We, as parents through adoption have often waited for a long time for our precious child and want to do right by him or her when they arrive. Some of us reading every book on attachment and primal wounds, readying to “fix” any problem that comes our way. Almost a self-regimen of “what to expect when expecting” for adoption. I don’t know about you, but even as a parent by adoption, I read What To Expect When You’re Expecting, and of course, What to Expect the First Year, and found that none of my three children fit the mold outlined in the book. Not because they were adopted—but because they were individuals. Oh sure, I was ready with the baby gates for my oldest to tear off crawling because he was big and strong and could get up on this hands and knees SO early. But that child did not crawl until he was almost a year old and then just jumped to walking. Our children are individuals, and whether from adoption or coming to us biologically, they will not fit into a particular mold. I think this is why I have a hard time with what my sweet momma would have called, “borrowing trouble.”

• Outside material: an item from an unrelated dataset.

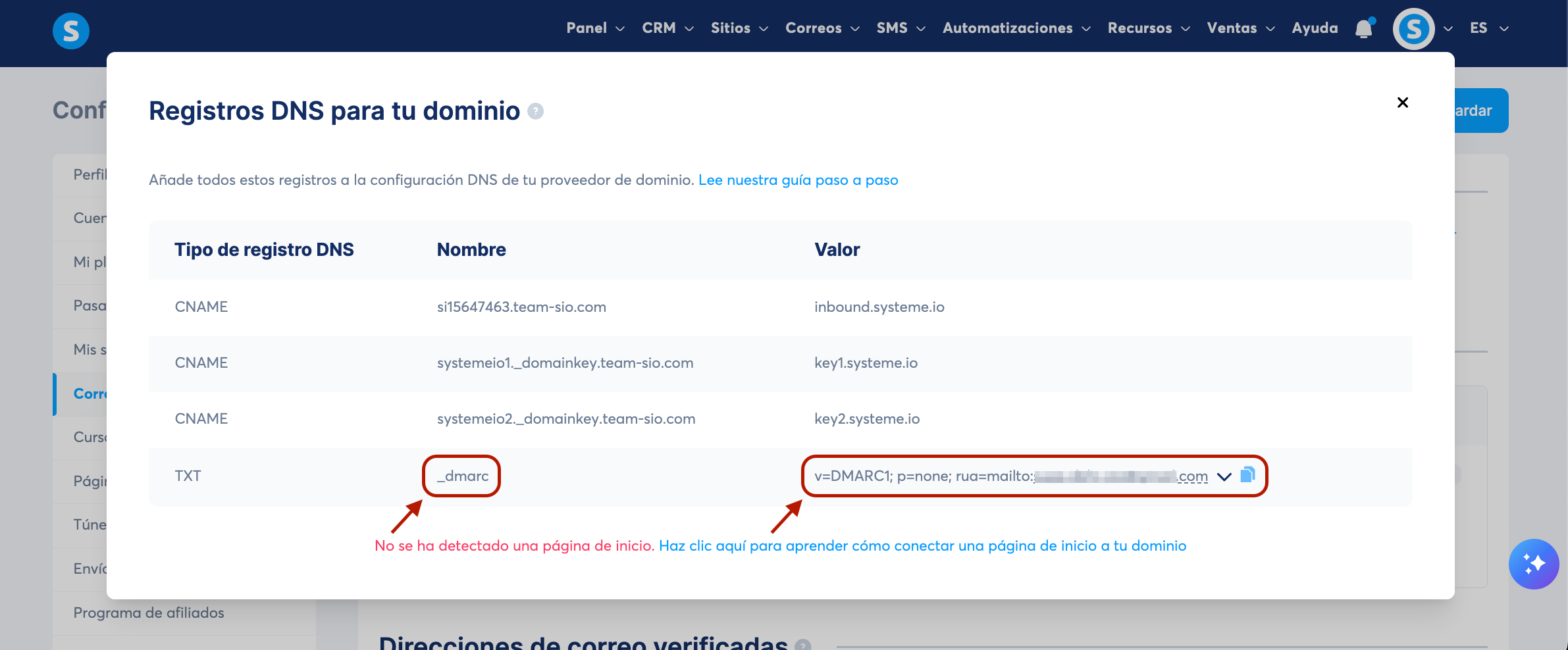Image resolution: width=1568 pixels, height=650 pixels.
Task: Click help icon beside Registros DNS title
Action: pyautogui.click(x=536, y=111)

Reading all the books on anything that could possibly be related to adoption and issues your child MAY encounter, and then attempting to head off any and all issues at the pass, even if your child has not given any indication that they have them. Fearing your child may have negative feelings about some element of their adoption as you have read things from some adoptees who do. Making constant preemptive strikes at things that are not there.

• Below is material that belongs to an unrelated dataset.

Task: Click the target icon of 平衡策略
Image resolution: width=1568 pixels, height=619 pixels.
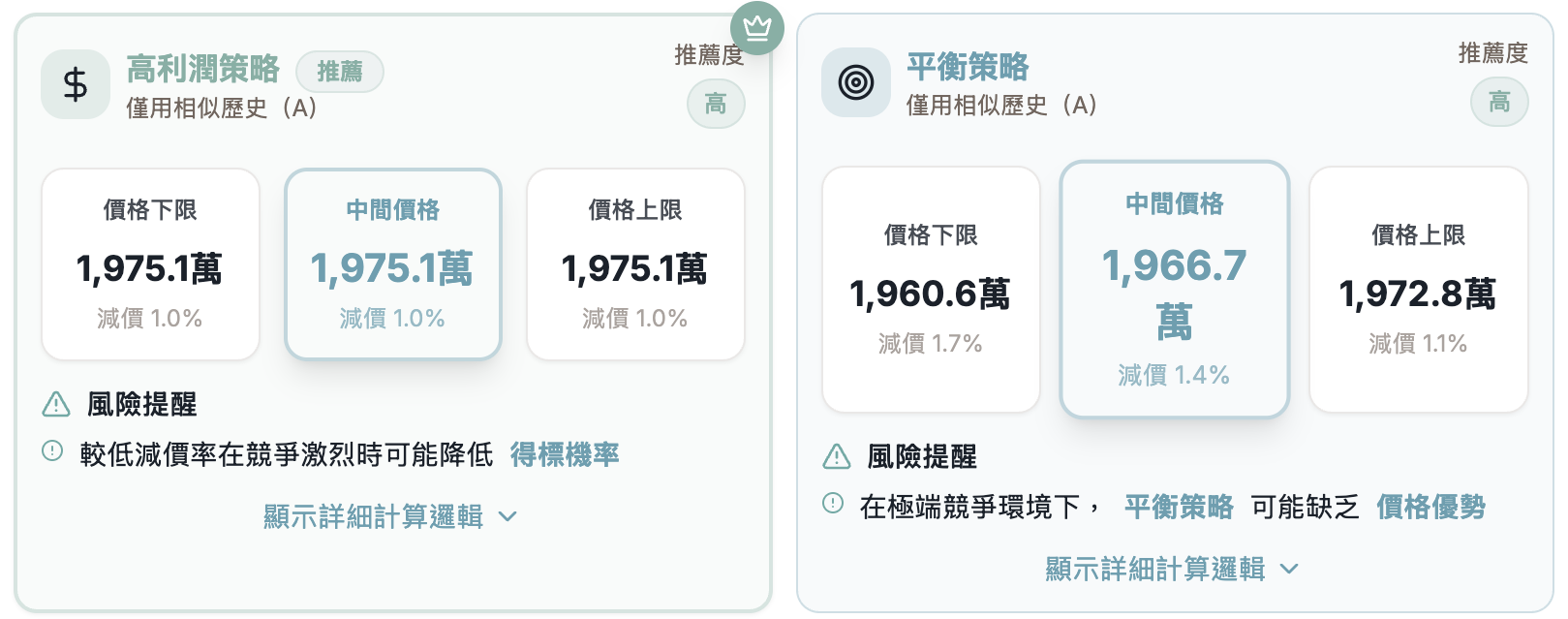Action: [x=856, y=82]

Now, don’t get me wrong. Educating yourself is a good thing. I think, particularly in the case of those that adopt children of trauma, it is imperative that parents are educated and know signs of issues and strategies to address them. But what of the thousands of children adopted domestically at birth? What of the children like me, who were adopted at other ages but who have never had an issue relating to adoption? How much are we putting on our children that is not there? I see parents who do not just share a child’s adoption with them, allowing it to be just a part of that child’s story—but who, in trying to do what they feel is right, live, eat and breathe their child’s adoption. How can one be anything but an adoptee when they cannot just be your child, and when being a parent through adoption comes before being a parent? Please do not take this the wrong way. I know better than most that this comes from a place of love—that an enormous piece of your heart that belongs to your child, from wanting to do the right thing, from pressure you may feel from some in the adoption community.

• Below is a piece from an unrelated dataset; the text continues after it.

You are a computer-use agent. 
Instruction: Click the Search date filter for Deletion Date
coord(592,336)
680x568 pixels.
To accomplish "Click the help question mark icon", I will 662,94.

Children of adoption/adoptees are individuals. You cannot impose issues on them that are not there, in hopes of treating them prophalactically, in case they eventually present themselves. Would you treat your 6 year old for bulimia just in case she might be bulimic at 16? Would you give your child antibiotics because they might get sick this winter? Of course you wouldn’t! You as a parent take the responsibility of having the knowledge—of knowing what COULD happen, so you can see the signs and help them if it does. It is your job to let your child know you are always there and to keep the lines of communication open. We cannot impose problems on our children that are not there, just in case they may be later. We also cannot allow ourselves to create problems where there were none by incessantly speaking to our children about things that are not issues for them. Educate yourself. Be honest when they have questions. Tell them their story and then let them take the lead. If they have issues you will see the signs. If they have questions, they will ask (and usually when you least expect it). Do not make their adoption “an issue,” when it should just be but one part in their life story. I have said it once and will say it a million more times—Your child WAS adopted. They WILL BE and SHOULD BE a million other things in their lifetime, as well. You cannot and should not, by your actions now, define them.
Had my parents spent much of my childhood questioning me about my feelings about my adoption, querying into whether I was one who felt the primal wound, or if they had protected me from any other child who was curious about the fact that I did not come from my mommy’s tummy, I could not have felt as secure in my story. I could not have just been who I am. I could not have just been normal. Can you imagine asking a biological child if they missed your womb or felt traumatized at the thought of having come through your birth canal? If they felt bad that their nose didn’t look like anyone else’s in the family? Then it might make that “weird” for them and make them wonder if that was the source of every other problem in their life? Now think about how you do or will handle adoption.
I know. It is hard being a parent—no matter how your children come to you. It is hard to see them stumble. It is hard not knowing what troubles may come their way and keeping yourself from heading everything off at the pass. But to become ourselves, we have to stumble and learn we can pick ourselves up, we have to learn that we do have a support system, but we have to be allowed to feel things for ourselves. We have to create some of our own perceptions about our adoption. Security in our family and our story, and knowing it is OK to talk about if your child wants to, are important elements in allowing them to create their own perceptions in a healthy way. Just know that they, like anyone else, will not fit into any mold.
So love them, teach them, and be their parent first. After all, the job of any parent is to do what is best for their child. In an effort to help your child identify and articulate any feelings they may have about their adoption, be sure you are not imposing what you think they could be feeling or what you have heard other adoptees say on your child. They are their own person. Most importantly, let them know you are always there, NO MATTER WHAT, and will help them IF they need you. Remember, “borrowing trouble” will not help you or your child. Let them be themselves—let them see how they feel, what they can do and be who they really are. They will never know who they really are (and neither will you) if you don’t let them be it.
As a last aside, I know how hard it is as a parent not to worry—not to sometimes borrow trouble. As an adoptee, I am so glad my mother didn’t.